[[ DATA open ]]
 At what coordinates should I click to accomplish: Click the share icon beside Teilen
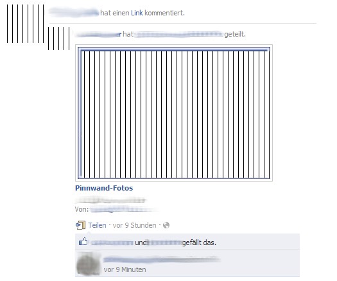80,225
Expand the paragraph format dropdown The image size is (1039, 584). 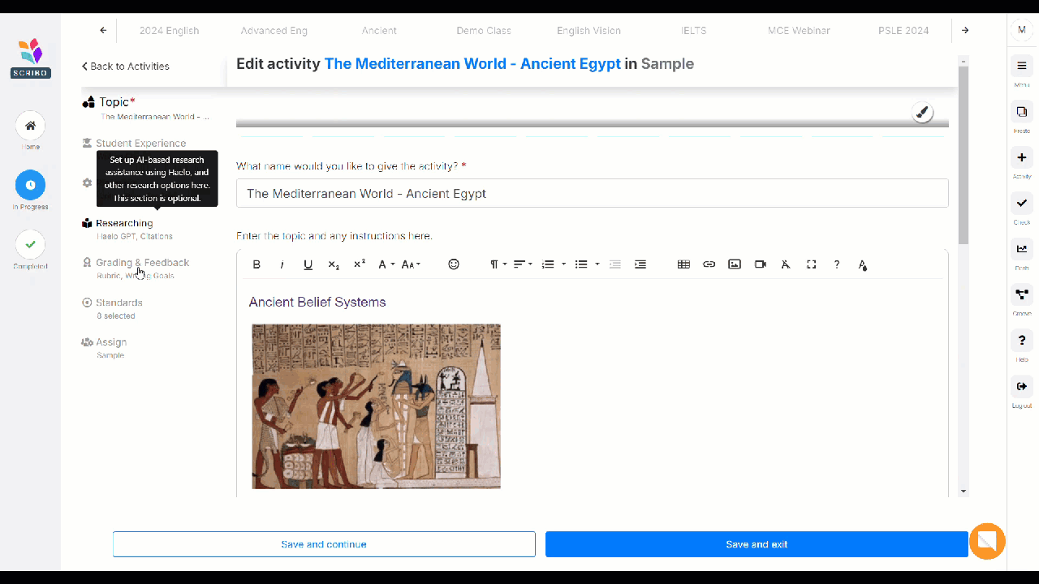498,264
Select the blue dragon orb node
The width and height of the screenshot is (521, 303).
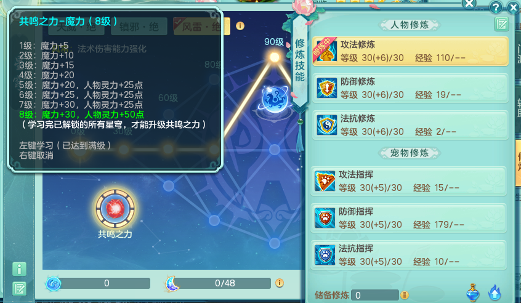[275, 99]
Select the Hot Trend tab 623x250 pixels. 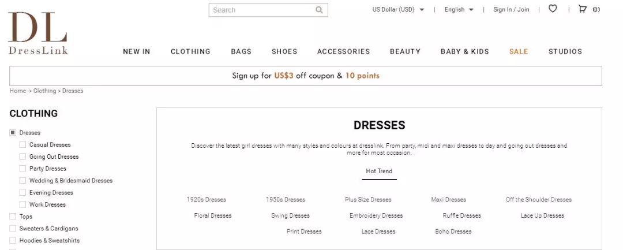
[[ DATA closed ]]
WHAT IS NEEDED
Copy, exactly and exclusively, the lines beginning with the one that contains "The width and" and ending with the last line of the listing; pictures are to be omitted.

ANSWER TO THE EXERCISE
The width and height of the screenshot is (521, 303).
[275, 99]
Select the Hot Trend tab 623x250 pixels. 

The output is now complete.